EXERCISE —
Your answer must be an exact copy of the records below, with no pictures in it.

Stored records

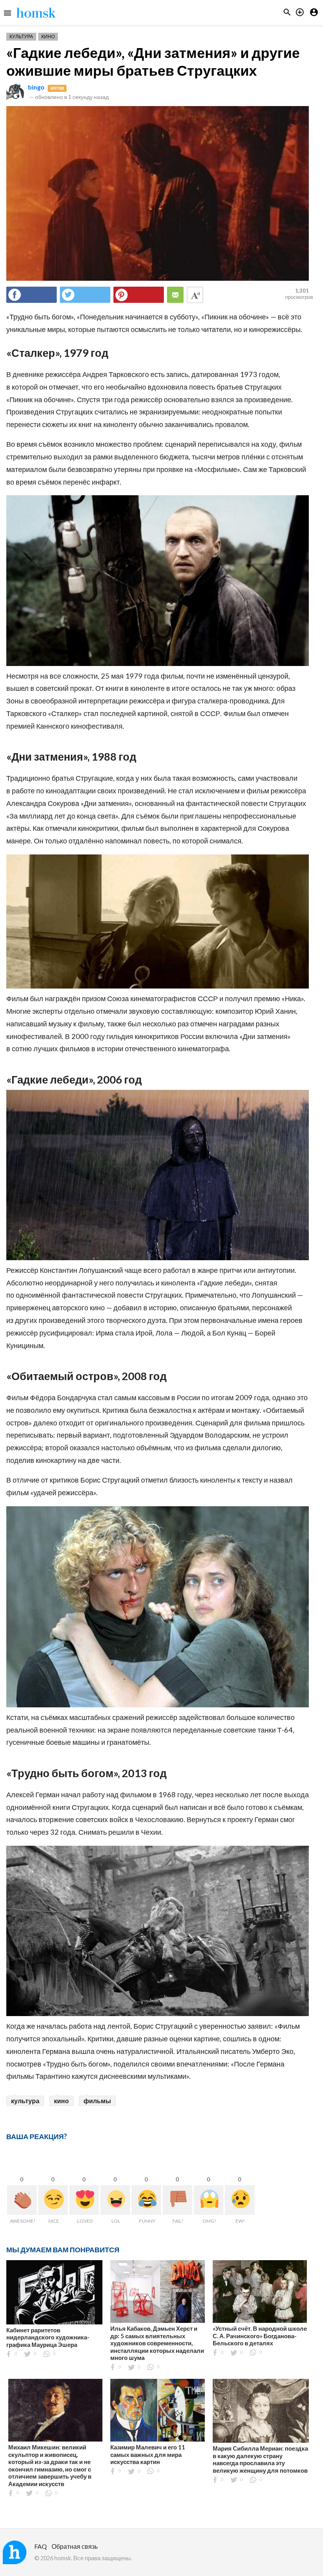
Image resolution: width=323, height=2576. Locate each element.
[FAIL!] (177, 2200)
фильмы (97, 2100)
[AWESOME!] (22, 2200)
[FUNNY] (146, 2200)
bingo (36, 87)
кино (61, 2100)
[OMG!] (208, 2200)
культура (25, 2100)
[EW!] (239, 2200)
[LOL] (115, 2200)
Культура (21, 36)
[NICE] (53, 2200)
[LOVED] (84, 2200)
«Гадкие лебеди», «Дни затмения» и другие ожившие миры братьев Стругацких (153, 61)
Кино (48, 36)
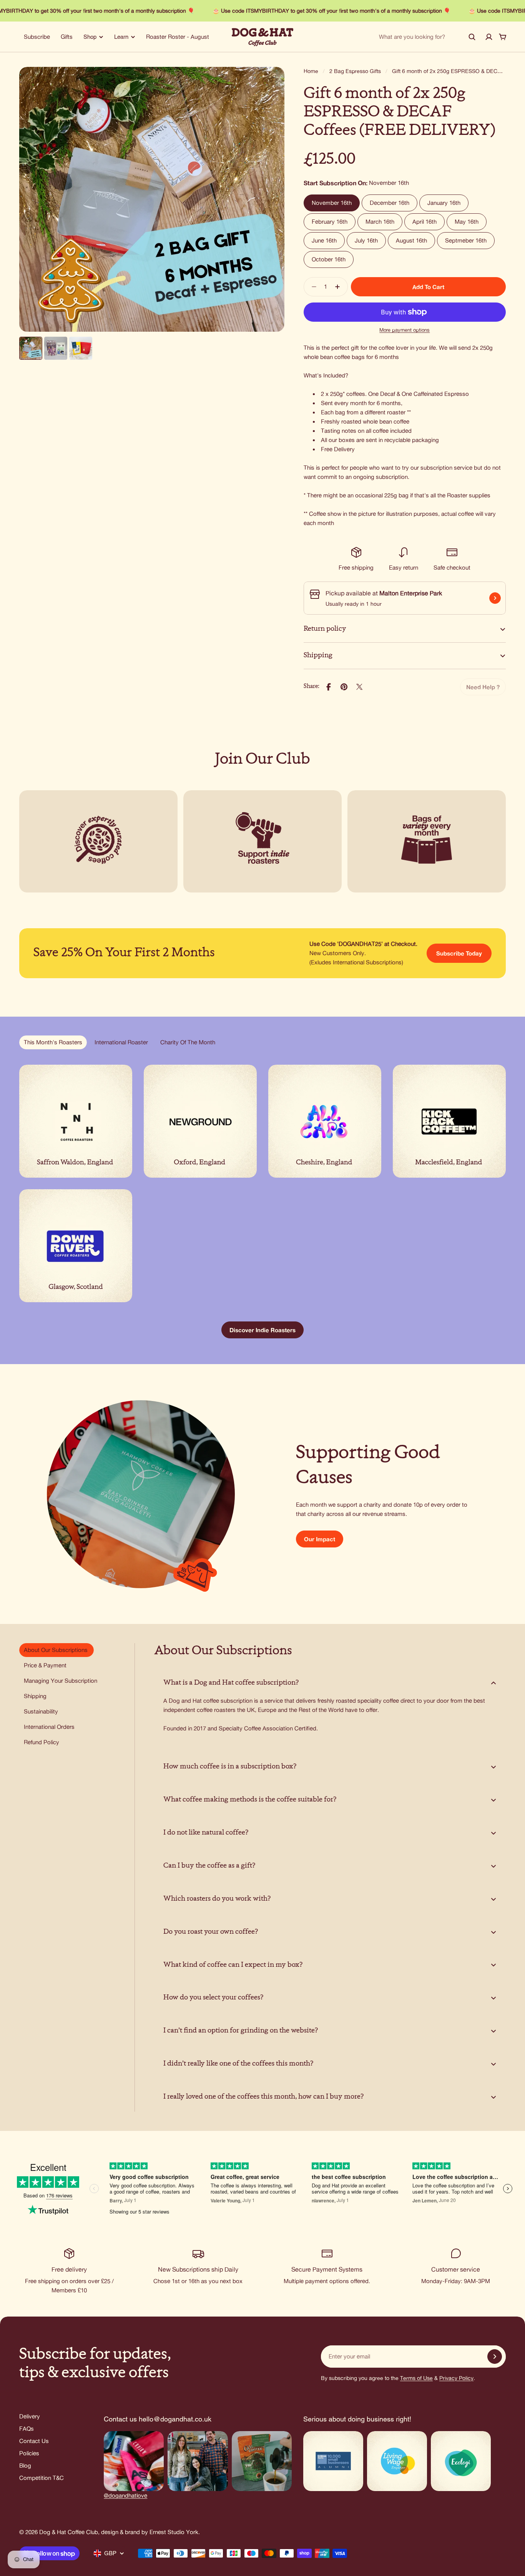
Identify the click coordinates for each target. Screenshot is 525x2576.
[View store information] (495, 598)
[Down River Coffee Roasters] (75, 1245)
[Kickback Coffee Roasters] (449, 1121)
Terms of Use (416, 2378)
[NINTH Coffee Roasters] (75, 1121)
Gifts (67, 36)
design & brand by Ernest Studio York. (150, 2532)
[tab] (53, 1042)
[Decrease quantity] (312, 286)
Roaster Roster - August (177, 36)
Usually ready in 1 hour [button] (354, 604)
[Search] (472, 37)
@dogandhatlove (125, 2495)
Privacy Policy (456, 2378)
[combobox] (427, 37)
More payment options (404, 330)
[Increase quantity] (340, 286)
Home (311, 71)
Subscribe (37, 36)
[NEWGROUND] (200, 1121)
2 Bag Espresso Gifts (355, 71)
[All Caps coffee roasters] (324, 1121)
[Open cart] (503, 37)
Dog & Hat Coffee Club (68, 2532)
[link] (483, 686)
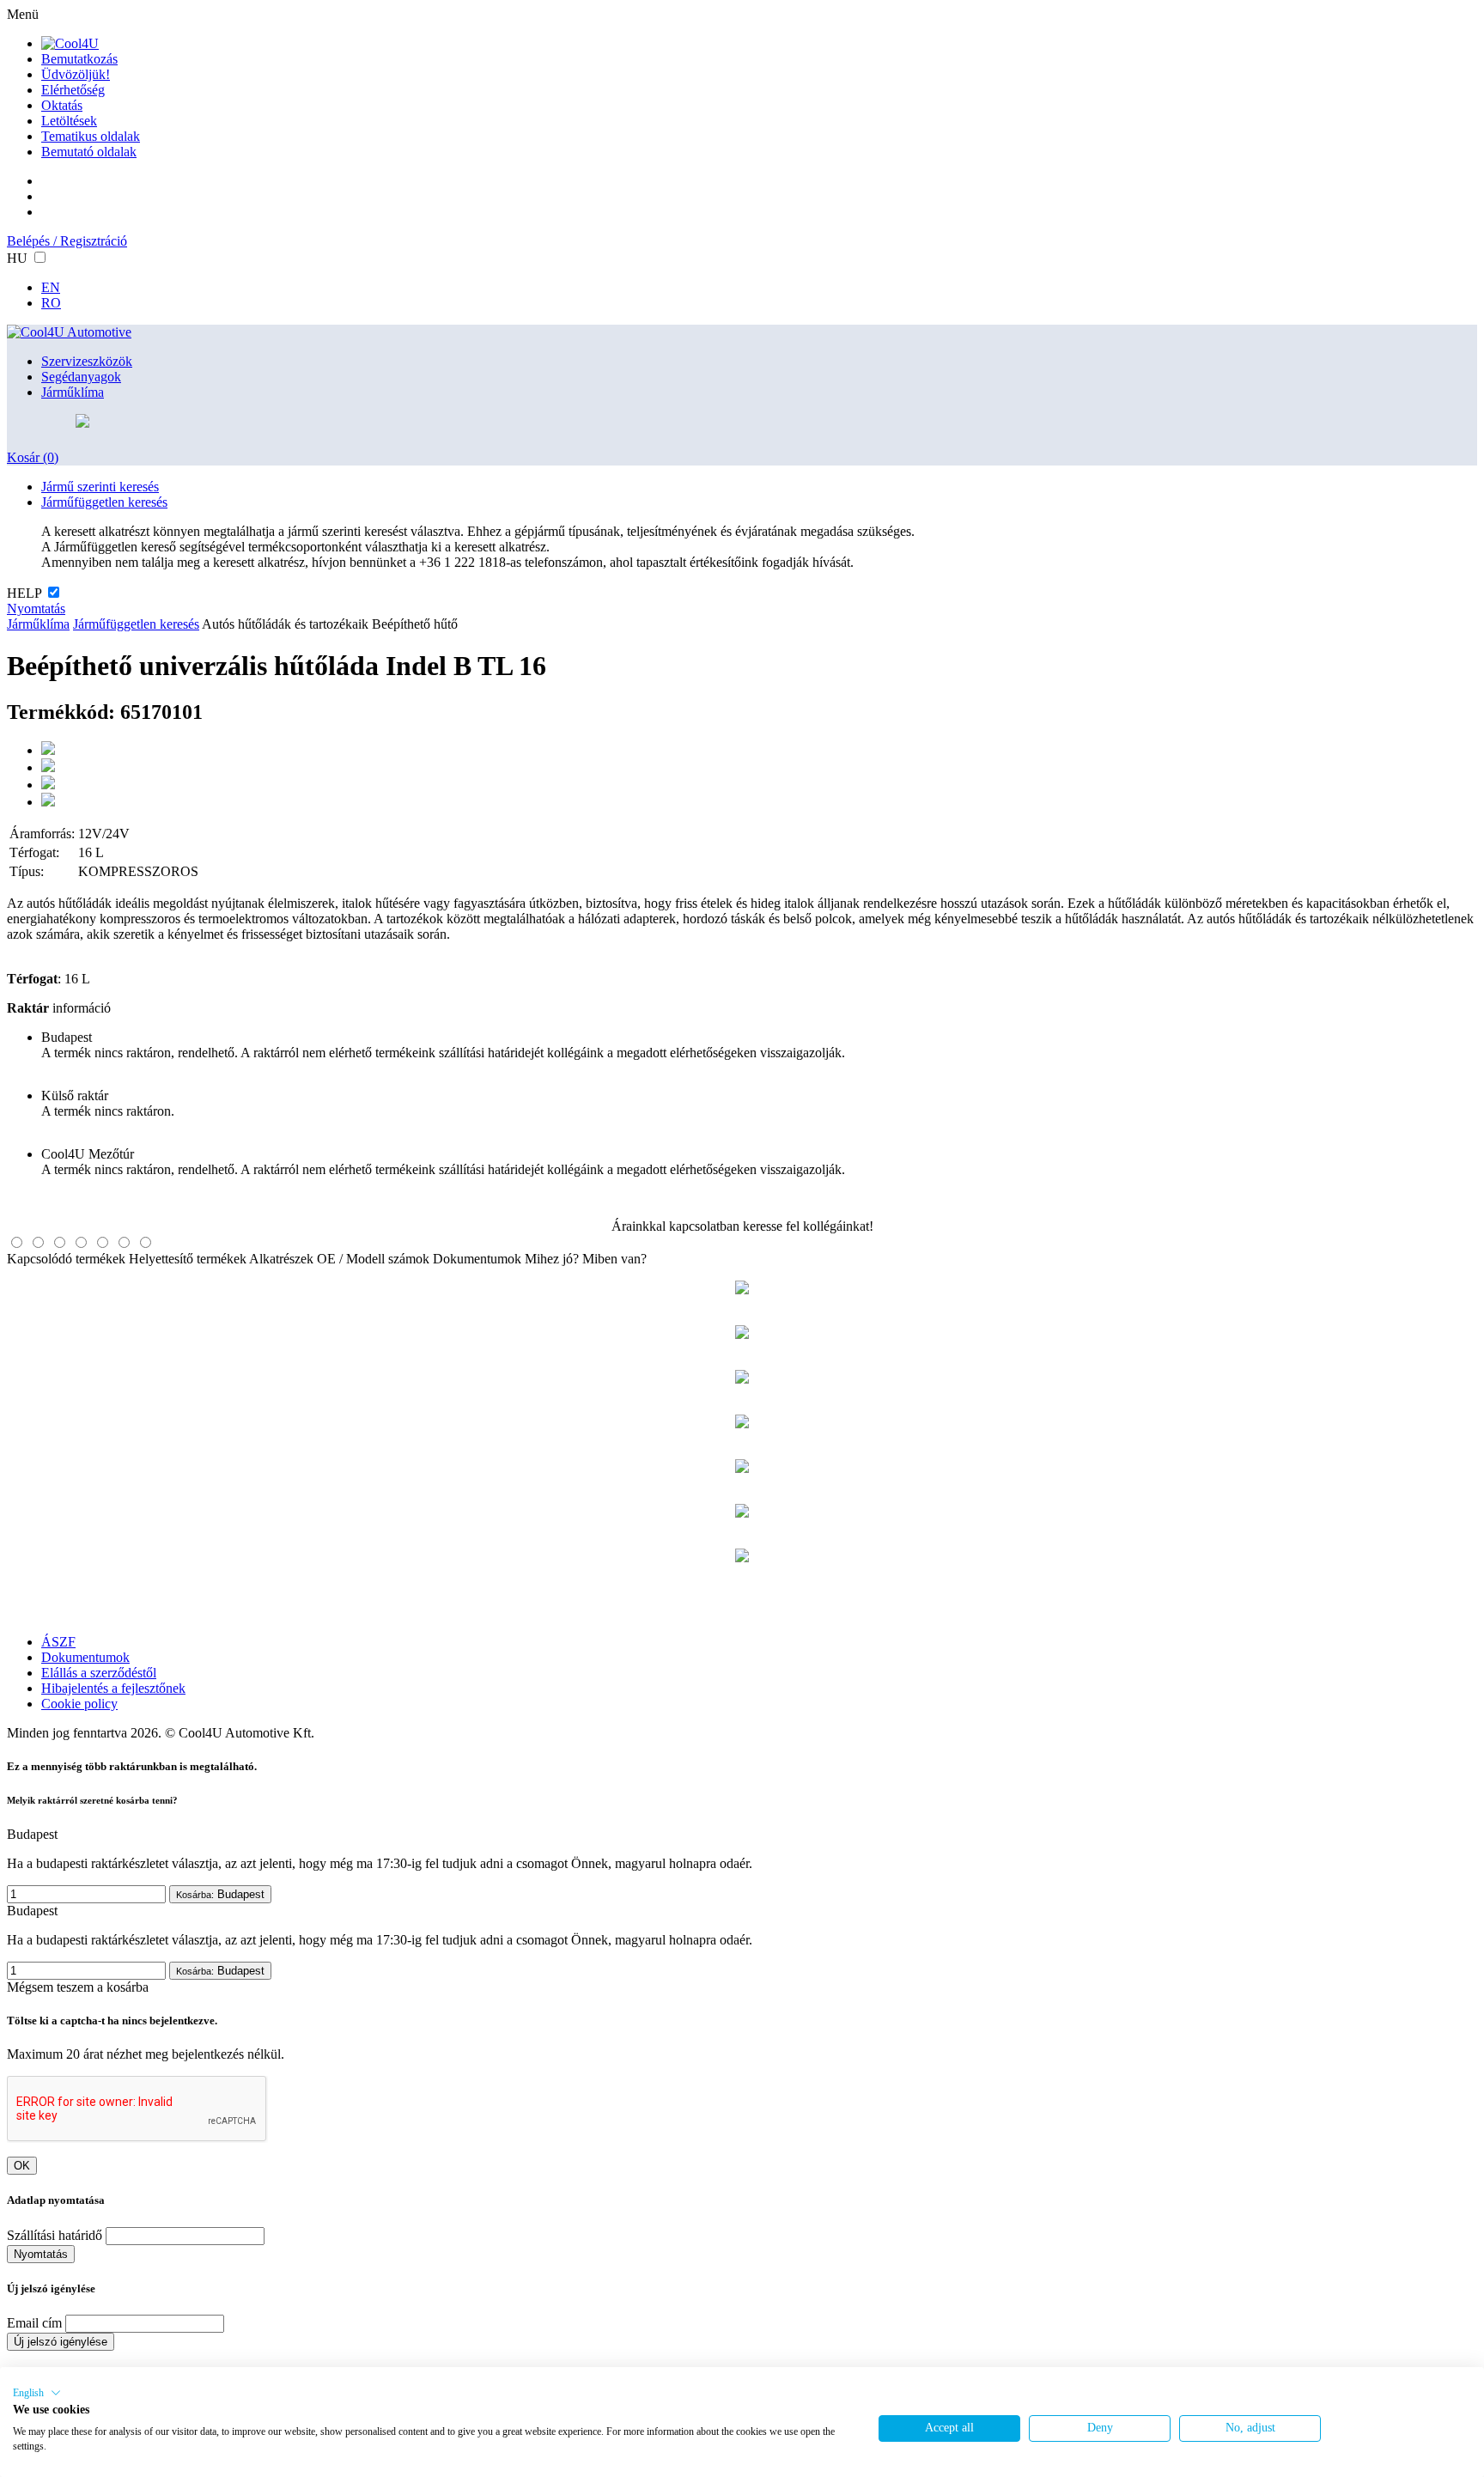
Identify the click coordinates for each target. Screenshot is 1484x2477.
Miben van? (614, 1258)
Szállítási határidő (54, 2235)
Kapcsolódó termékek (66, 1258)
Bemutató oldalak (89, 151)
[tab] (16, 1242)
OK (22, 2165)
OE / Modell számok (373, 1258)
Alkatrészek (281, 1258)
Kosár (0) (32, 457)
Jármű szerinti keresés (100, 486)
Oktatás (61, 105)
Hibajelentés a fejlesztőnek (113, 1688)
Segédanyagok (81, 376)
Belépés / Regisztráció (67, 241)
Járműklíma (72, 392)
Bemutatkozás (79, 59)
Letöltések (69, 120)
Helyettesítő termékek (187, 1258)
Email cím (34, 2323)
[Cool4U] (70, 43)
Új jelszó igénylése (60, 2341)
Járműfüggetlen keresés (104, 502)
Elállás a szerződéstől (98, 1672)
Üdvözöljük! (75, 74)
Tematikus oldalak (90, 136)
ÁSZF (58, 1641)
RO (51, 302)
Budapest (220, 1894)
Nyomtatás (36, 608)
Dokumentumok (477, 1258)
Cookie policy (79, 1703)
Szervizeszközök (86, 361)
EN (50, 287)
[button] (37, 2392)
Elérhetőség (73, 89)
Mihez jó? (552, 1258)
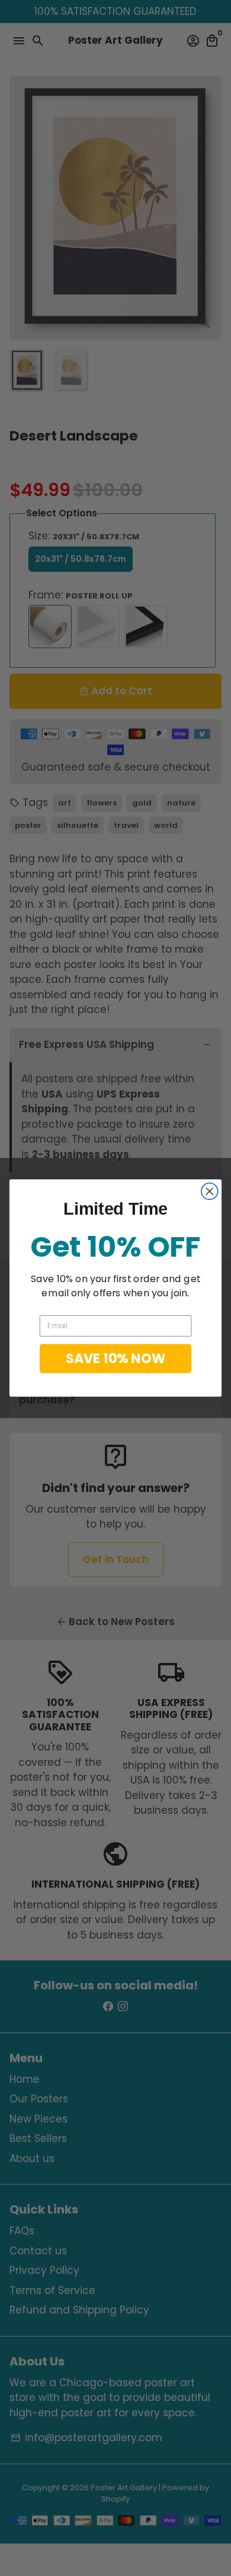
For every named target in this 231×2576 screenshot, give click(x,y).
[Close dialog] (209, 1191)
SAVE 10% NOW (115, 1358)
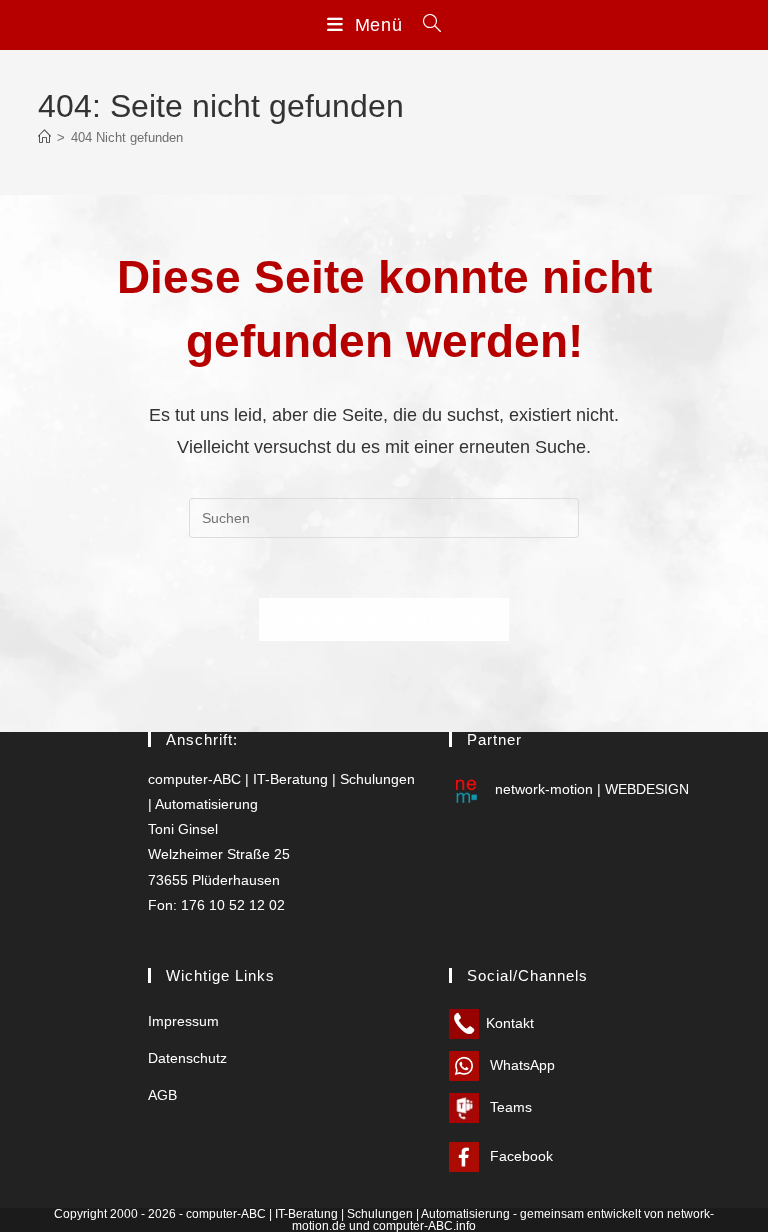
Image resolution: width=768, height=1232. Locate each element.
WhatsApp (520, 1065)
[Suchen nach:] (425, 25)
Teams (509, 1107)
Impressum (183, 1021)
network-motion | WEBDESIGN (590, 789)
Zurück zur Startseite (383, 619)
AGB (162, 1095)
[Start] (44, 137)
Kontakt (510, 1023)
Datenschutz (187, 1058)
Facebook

EXERCISE RESULT —
Image resolution: width=323, height=2576. Locate each element.
[FAIL!] (177, 2200)
фильмы (97, 2100)
[AWESOME!] (22, 2200)
[FUNNY] (146, 2200)
bingo (36, 87)
кино (61, 2100)
[OMG!] (208, 2200)
культура (25, 2100)
[EW!] (239, 2200)
[LOL] (115, 2200)
Культура (21, 36)
[NICE] (53, 2200)
[LOVED] (84, 2200)
«Гадкие лебеди», «Дни затмения» и другие ожившие миры братьев Стругацких (153, 61)
Кино (48, 36)
Identify the click coordinates for each target. Screenshot is 525x2576.
[View store information] (495, 598)
[Down River Coffee Roasters] (75, 1245)
[Kickback Coffee Roasters] (449, 1121)
Terms of Use (416, 2378)
[NINTH Coffee Roasters] (75, 1121)
Gifts (67, 36)
design & brand by Ernest Studio York. (150, 2532)
[tab] (53, 1042)
[Decrease quantity] (312, 286)
Roaster Roster - August (177, 36)
Usually ready in 1 hour [button] (354, 604)
[Search] (472, 37)
@dogandhatlove (125, 2495)
Privacy Policy (456, 2378)
[combobox] (427, 37)
More payment options (404, 330)
[Increase quantity] (340, 286)
Home (311, 71)
Subscribe (37, 36)
[NEWGROUND] (200, 1121)
2 Bag Espresso Gifts (355, 71)
[All Caps coffee roasters] (324, 1121)
[Open cart] (503, 37)
Dog & Hat Coffee Club (68, 2532)
[link] (483, 686)
Identify the click coordinates for each target. Screenshot is 1484x2477.
Miben van? (614, 1258)
Szállítási határidő (54, 2235)
Kapcsolódó termékek (66, 1258)
Bemutató oldalak (89, 151)
[tab] (16, 1242)
OK (22, 2165)
OE / Modell számok (373, 1258)
Alkatrészek (281, 1258)
Kosár (0) (32, 457)
Jármű szerinti keresés (100, 486)
Oktatás (61, 105)
Hibajelentés a fejlesztőnek (113, 1688)
Segédanyagok (81, 376)
Belépés / Regisztráció (67, 241)
Járműklíma (72, 392)
Bemutatkozás (79, 59)
Letöltések (69, 120)
Helyettesítő termékek (187, 1258)
Email cím (34, 2323)
[Cool4U] (70, 43)
Új jelszó igénylése (60, 2341)
Járműfüggetlen keresés (104, 502)
Elállás a szerződéstől (98, 1672)
Üdvözöljük! (75, 74)
Tematikus oldalak (90, 136)
ÁSZF (58, 1641)
RO (51, 302)
Budapest (220, 1894)
Nyomtatás (36, 608)
Dokumentumok (477, 1258)
Cookie policy (79, 1703)
Szervizeszközök (86, 361)
EN (50, 287)
[button] (37, 2392)
Elérhetőség (73, 89)
Mihez jó? (552, 1258)
For every named target in this 231×2576 screenshot, give click(x,y).
[Close dialog] (209, 1191)
SAVE 10% NOW (115, 1358)
Image resolution: width=768, height=1232. Locate each element.
WhatsApp (520, 1065)
[Suchen nach:] (425, 25)
Teams (509, 1107)
Impressum (183, 1021)
network-motion | WEBDESIGN (590, 789)
Zurück zur Startseite (383, 619)
AGB (162, 1095)
[Start] (44, 137)
Kontakt (510, 1023)
Datenschutz (187, 1058)
Facebook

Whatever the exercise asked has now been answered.